◆ Task goal: Convert the rows starting with the line that contains "Where should I click to: Enable the Гости" and going on through the line that contains "Click the mysql" into a JSON list of strings, one string per line, with blank lines left out. Include only those lines.
** START Entries **
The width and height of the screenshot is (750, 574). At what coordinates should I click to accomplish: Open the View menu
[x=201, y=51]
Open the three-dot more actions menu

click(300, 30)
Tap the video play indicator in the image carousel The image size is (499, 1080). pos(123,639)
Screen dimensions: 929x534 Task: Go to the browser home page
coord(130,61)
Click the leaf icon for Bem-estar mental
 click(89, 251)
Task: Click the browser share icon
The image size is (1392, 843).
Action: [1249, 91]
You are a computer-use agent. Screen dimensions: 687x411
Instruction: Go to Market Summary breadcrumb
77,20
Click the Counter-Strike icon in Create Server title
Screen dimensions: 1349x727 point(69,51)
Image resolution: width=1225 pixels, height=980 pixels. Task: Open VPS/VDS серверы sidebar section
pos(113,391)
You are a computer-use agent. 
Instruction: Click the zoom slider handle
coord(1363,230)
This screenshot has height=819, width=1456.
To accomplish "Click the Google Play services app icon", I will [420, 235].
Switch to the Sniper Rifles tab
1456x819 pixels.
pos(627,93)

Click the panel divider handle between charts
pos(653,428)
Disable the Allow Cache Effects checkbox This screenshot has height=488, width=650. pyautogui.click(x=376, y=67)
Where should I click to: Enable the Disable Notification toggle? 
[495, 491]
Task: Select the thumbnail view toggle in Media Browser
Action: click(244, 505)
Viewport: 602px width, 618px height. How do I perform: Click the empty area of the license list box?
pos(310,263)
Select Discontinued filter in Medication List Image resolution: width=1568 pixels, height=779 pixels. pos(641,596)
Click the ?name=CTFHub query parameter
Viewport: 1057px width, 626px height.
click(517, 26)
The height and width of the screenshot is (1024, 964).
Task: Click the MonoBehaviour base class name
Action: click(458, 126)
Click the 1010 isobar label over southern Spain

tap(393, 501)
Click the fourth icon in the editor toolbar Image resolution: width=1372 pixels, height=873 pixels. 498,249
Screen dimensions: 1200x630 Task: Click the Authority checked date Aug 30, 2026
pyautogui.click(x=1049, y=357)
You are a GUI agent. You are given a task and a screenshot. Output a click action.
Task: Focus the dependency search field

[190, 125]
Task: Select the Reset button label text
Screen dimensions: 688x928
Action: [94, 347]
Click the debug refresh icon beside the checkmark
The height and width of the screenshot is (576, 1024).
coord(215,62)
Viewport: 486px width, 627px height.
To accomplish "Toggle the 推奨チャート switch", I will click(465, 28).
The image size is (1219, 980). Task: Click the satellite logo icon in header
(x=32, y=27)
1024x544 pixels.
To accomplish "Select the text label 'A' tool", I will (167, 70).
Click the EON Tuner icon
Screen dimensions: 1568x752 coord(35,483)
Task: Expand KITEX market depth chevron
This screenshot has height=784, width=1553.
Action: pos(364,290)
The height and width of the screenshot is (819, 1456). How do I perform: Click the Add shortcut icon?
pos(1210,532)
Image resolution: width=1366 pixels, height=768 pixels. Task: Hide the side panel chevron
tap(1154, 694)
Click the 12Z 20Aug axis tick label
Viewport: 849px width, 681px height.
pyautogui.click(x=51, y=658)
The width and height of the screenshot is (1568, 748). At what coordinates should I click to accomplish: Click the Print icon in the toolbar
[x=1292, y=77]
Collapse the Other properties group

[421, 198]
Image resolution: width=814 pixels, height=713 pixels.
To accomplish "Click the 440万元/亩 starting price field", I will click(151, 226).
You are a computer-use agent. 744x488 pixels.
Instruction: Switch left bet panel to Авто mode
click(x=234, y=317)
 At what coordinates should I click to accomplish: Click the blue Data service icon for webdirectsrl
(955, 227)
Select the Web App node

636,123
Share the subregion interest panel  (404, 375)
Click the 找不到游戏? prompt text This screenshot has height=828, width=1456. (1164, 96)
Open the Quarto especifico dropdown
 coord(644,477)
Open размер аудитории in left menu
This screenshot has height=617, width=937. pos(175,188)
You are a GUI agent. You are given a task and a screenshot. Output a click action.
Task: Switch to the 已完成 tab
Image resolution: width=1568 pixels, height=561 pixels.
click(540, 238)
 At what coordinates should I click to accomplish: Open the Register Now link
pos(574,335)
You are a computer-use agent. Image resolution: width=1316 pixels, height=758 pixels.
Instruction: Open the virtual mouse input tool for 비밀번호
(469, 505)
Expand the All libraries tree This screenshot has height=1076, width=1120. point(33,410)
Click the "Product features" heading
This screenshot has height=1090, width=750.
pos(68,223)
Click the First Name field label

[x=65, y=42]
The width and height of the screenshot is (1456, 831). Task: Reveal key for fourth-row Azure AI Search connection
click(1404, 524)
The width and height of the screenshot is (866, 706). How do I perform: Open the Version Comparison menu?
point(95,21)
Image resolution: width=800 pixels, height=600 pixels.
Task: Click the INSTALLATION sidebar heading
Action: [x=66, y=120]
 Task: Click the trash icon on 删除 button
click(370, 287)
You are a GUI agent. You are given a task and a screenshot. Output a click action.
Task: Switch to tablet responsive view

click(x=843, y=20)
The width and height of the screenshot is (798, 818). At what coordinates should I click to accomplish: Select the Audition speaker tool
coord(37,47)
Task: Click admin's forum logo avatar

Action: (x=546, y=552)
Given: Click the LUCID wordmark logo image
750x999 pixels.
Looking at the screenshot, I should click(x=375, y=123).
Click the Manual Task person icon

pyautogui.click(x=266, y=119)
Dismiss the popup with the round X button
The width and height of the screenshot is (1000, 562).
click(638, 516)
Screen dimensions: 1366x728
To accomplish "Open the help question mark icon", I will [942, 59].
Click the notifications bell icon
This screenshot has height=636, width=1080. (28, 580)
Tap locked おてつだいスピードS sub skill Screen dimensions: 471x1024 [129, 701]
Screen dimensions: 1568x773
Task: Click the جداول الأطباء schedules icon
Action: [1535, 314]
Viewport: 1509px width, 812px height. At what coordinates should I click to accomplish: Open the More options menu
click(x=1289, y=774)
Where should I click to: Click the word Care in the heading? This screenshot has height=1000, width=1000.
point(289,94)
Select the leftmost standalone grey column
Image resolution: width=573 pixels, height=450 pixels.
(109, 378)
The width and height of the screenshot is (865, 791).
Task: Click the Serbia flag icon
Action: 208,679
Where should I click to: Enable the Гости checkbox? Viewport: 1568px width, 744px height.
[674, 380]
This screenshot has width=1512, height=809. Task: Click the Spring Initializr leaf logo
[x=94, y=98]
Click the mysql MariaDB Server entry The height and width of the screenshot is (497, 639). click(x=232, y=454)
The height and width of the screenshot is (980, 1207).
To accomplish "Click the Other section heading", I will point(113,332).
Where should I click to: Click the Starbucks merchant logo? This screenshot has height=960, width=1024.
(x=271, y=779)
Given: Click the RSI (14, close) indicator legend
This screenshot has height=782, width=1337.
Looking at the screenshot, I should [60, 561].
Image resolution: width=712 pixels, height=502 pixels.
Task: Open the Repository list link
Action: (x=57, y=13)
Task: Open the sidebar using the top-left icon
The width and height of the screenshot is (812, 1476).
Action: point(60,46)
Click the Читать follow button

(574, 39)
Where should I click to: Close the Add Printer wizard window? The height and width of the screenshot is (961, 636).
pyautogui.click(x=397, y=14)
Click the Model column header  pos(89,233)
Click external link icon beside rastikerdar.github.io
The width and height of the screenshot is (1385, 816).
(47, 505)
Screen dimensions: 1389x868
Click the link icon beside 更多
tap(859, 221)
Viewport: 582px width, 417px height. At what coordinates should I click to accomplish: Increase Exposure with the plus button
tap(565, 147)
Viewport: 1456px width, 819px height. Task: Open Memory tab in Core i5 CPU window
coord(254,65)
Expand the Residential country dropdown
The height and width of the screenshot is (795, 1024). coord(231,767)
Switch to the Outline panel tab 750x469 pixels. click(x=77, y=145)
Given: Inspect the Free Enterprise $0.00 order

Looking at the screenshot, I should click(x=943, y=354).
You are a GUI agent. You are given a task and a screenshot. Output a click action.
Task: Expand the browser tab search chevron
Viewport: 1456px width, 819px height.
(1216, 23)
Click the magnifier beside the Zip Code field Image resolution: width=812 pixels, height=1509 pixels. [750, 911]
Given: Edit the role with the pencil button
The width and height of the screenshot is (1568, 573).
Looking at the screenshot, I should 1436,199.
** END Entries **
◆ Task response:
[
  "Where should I click to: Enable the Гости checkbox? Viewport: 1568px width, 744px height.",
  "[674, 380]",
  "This screenshot has width=1512, height=809. Task: Click the Spring Initializr leaf logo",
  "[x=94, y=98]",
  "Click the mysql MariaDB Server entry The height and width of the screenshot is (497, 639). click(x=232, y=454)"
]